→ The problem: Starting with the line with "You are a computer-use" and going on through the line with "Image resolution: width=800 pixels, height=422", write the listing out again with "help icon" changed to "question-mark icon" and nothing else altered. Leave the pictures out.
----- Task input -----
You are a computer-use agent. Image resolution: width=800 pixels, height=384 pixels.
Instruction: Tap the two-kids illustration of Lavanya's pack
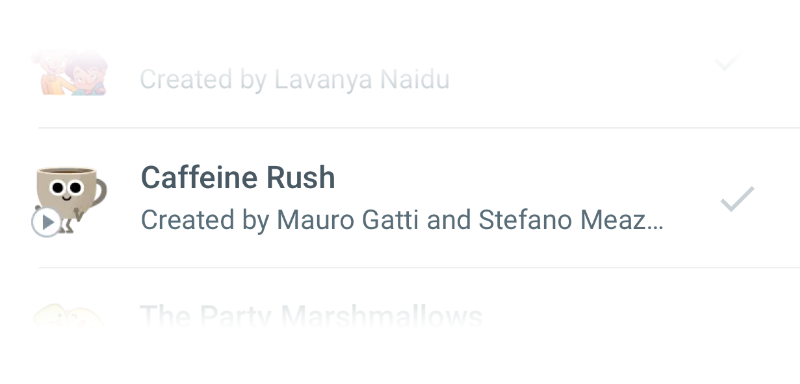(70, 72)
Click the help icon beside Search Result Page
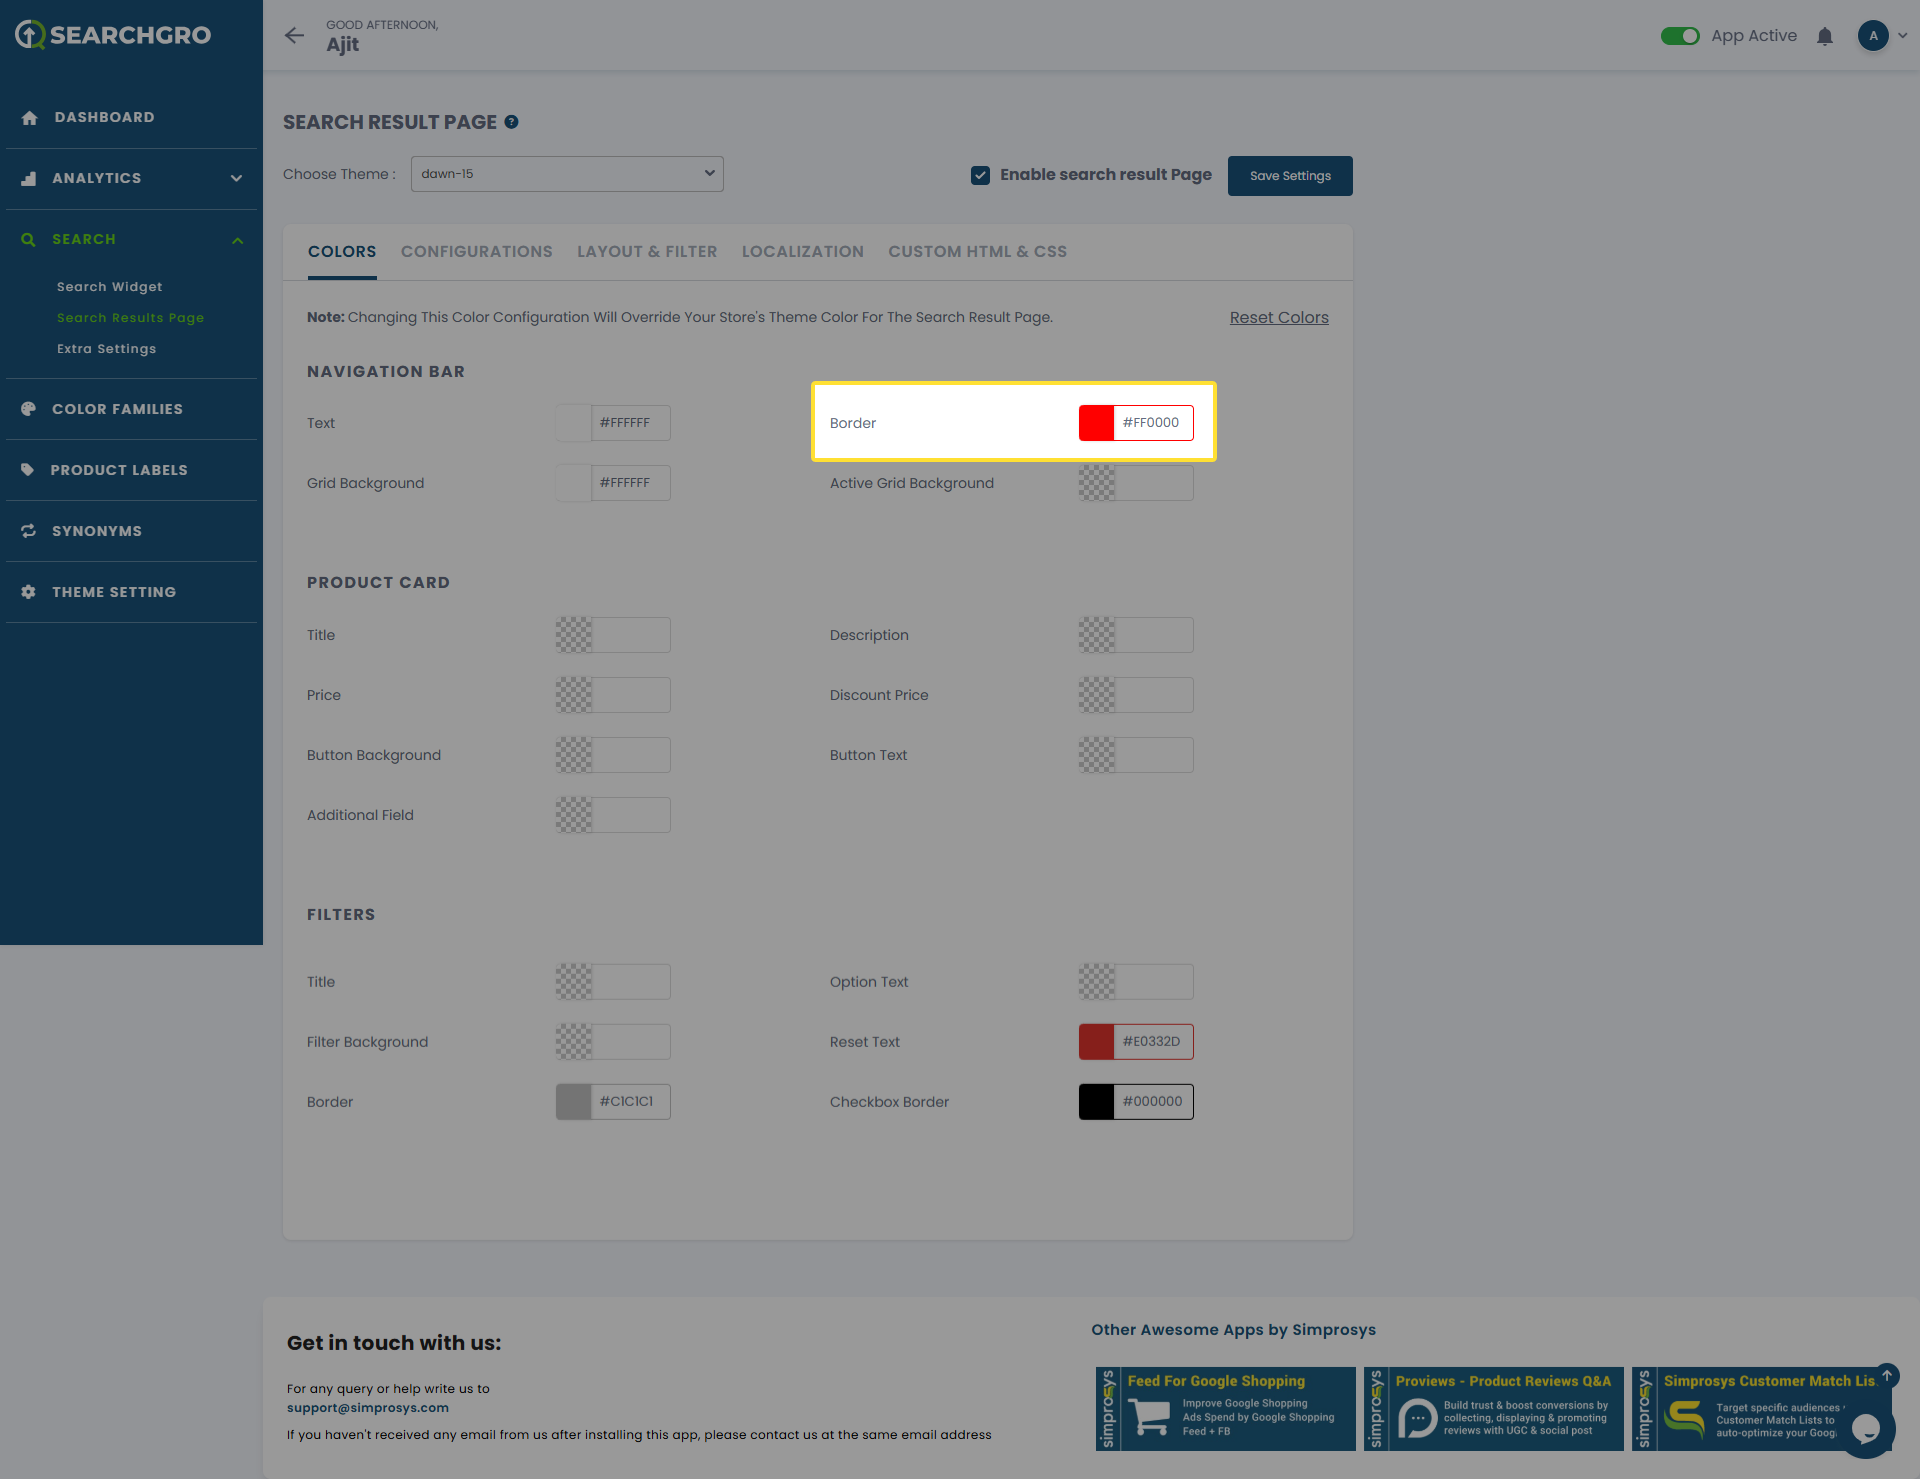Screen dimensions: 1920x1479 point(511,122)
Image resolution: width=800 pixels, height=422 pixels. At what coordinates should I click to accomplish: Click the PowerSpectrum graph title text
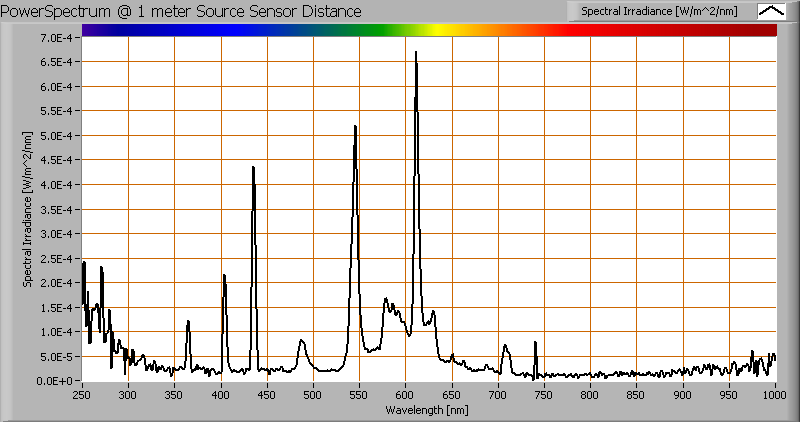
-----
----- Task input -----
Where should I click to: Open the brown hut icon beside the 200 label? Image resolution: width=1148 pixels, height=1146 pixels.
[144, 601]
-----
----- Task input -----
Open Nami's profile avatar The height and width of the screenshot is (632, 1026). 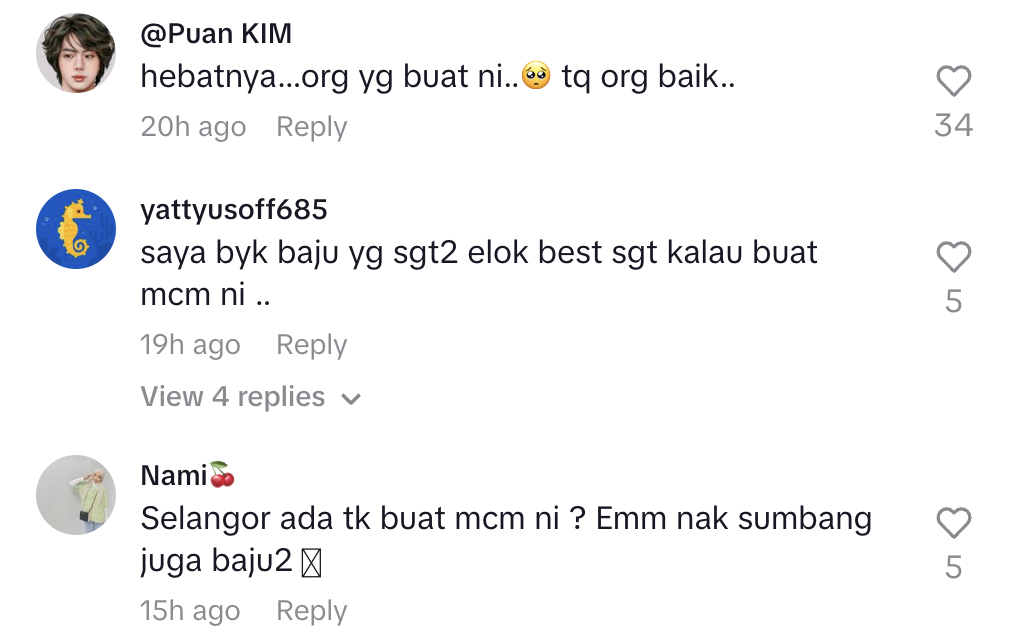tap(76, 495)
-----
→ Full response:
You are a computer-use agent. Image resolution: width=800 pixels, height=384 pixels.
Instruction: Tap the two-kids illustration of Lavanya's pack
(70, 72)
Click the question-mark icon beside Search Result Page
Screen dimensions: 1920x1479 point(511,122)
Image resolution: width=800 pixels, height=422 pixels. At what coordinates should I click to accomplish: Click the PowerSpectrum graph title text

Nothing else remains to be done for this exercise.